Corriere della Sera - La Lettura
Grisham ha ragione: abolite il prologo
Da oggi questa rubrica è gemellata con uno dei maestri della narrativa contemporanea, John Grisham (e ovviamente ne va fiera). Cosa è accaduto? Tempo fa, parlando di Sete di Jo Nesbø, ho dato il via a una campagna contro il prologo nei thriller, quella specie di allucinato trailer in slow motion ormai immancabile. Pensavo di essere il solo (come capita sempre più spesso) a detestarlo. Non è così e l’ho scoperto leggendo Il caso Fitzgerald, il nuovo Grisham. Uno dei personaggi è il libraio Bruce Cable che ha letto quattromila volumi e sa di cosa parliamo quando parliamo di romanzi. Bruce, che porta sempre un impeccabile papillon abbinato a completi rigorosamente di cotone seersucker (siamo in Florida e lui è un uomo di mondo), espone le sue idiosincrasie di lettore. Ecco il suo sfogo: «Odio i prologhi. Ho appena finito il romanzo di un autore che passa a presentarlo qui la prossima settimana. Comincia tutti i libri con il classico prologo, qualcosa di drammatico, c’è un killer che pedina una donna, oppure c’è un cadavere; subito lascia il lettore in sospeso e passa al primo capitolo, che naturalmente con il prologo non c’entra nulla, e poi al secondo, che naturalmente non c’entra nulla né con il primo né con il prologo. Poi, dopo trenta pagine, getta di nuovo il lettore in mezzo all’azione del prologo, che a quel punto è stato dimenticato». Non si poteva dire meglio e, non a caso, l’ha detto Grisham.

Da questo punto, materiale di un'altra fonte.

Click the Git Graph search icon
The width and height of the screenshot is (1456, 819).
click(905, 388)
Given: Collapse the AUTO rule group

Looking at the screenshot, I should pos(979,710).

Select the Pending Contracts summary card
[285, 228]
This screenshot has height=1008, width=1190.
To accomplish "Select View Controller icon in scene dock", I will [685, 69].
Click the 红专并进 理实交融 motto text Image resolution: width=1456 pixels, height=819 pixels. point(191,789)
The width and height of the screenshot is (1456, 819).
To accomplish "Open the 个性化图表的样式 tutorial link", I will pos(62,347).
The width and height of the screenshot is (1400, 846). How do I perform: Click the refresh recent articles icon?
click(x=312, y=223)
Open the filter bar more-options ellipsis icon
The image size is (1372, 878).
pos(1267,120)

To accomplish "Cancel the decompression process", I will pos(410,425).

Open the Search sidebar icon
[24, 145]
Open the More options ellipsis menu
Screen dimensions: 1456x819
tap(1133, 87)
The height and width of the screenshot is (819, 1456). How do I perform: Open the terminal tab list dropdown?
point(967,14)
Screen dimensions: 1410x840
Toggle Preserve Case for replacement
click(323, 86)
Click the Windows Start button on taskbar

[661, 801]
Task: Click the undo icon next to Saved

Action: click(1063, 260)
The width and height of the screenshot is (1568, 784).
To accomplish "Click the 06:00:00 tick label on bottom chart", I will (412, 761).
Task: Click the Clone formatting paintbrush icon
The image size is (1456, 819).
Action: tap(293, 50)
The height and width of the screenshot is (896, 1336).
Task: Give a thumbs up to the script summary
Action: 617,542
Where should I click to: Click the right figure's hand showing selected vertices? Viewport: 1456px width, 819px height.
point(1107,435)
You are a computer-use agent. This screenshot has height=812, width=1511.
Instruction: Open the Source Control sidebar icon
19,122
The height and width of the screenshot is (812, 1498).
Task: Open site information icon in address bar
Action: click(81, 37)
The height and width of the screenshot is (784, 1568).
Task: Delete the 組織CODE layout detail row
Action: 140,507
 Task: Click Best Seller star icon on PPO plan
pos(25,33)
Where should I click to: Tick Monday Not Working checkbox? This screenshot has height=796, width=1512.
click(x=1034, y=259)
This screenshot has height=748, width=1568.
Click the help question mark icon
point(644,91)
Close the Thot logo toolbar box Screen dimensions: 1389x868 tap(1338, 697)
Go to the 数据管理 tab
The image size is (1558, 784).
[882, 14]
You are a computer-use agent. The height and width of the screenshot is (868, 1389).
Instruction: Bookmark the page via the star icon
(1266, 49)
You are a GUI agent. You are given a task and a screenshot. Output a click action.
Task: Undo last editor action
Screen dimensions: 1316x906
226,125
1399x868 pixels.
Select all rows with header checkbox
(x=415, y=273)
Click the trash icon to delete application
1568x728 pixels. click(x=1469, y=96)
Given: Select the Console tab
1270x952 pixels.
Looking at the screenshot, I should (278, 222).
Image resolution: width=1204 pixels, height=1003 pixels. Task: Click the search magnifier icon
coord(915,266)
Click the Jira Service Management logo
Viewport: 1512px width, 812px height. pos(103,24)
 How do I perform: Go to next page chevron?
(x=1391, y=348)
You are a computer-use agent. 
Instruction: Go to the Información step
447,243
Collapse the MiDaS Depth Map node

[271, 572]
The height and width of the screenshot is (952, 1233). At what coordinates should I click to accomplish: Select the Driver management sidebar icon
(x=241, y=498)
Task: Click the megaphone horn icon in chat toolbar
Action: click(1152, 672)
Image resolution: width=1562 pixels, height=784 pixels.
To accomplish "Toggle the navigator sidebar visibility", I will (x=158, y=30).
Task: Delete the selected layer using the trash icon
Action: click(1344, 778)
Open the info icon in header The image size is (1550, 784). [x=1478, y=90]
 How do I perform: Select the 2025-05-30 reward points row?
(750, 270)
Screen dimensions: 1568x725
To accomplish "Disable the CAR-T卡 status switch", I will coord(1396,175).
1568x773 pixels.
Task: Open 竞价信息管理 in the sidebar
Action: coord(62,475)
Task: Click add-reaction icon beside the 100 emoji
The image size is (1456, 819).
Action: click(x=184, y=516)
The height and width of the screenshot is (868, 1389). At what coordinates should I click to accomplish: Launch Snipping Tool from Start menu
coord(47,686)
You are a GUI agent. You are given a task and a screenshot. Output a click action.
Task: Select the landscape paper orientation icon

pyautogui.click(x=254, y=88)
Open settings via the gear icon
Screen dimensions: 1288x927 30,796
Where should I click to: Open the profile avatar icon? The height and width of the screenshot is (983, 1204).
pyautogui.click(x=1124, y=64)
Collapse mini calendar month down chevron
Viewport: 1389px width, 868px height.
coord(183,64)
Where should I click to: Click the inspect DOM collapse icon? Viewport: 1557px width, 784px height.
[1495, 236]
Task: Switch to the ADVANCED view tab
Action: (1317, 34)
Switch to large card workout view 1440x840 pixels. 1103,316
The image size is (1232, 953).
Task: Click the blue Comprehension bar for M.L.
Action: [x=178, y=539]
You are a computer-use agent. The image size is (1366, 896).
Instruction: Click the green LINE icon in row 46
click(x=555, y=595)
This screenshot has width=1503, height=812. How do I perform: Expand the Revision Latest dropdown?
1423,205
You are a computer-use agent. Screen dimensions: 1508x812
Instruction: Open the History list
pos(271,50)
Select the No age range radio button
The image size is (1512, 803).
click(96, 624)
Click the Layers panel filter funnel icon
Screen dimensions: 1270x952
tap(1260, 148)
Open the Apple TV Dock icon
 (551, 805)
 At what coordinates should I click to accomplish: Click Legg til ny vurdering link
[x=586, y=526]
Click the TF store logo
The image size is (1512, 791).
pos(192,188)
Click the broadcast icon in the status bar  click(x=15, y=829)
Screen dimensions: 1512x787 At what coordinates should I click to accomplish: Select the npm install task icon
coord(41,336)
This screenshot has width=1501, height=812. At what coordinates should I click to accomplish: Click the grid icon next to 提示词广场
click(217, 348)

Spero che gli editori prendano nota e dico gli editori, e non gli scrittori, perché sono convinto che siano loro i paladini del prologo a ogni costo. Il prologo non è l’amo al quale i lettori abboccano e restano attaccati per tutta la durate del libro (come pensano gli editori). Il prologo disturba il lettore, gli fa perdere il ritmo, lo confonde. Spero che gli editori diano retta a John Grisham che in materia di appeal letterario ne sa più di tutti. Campagna antiprologo a parte, leggete Il caso Fitzgerald. Ne vale la pena.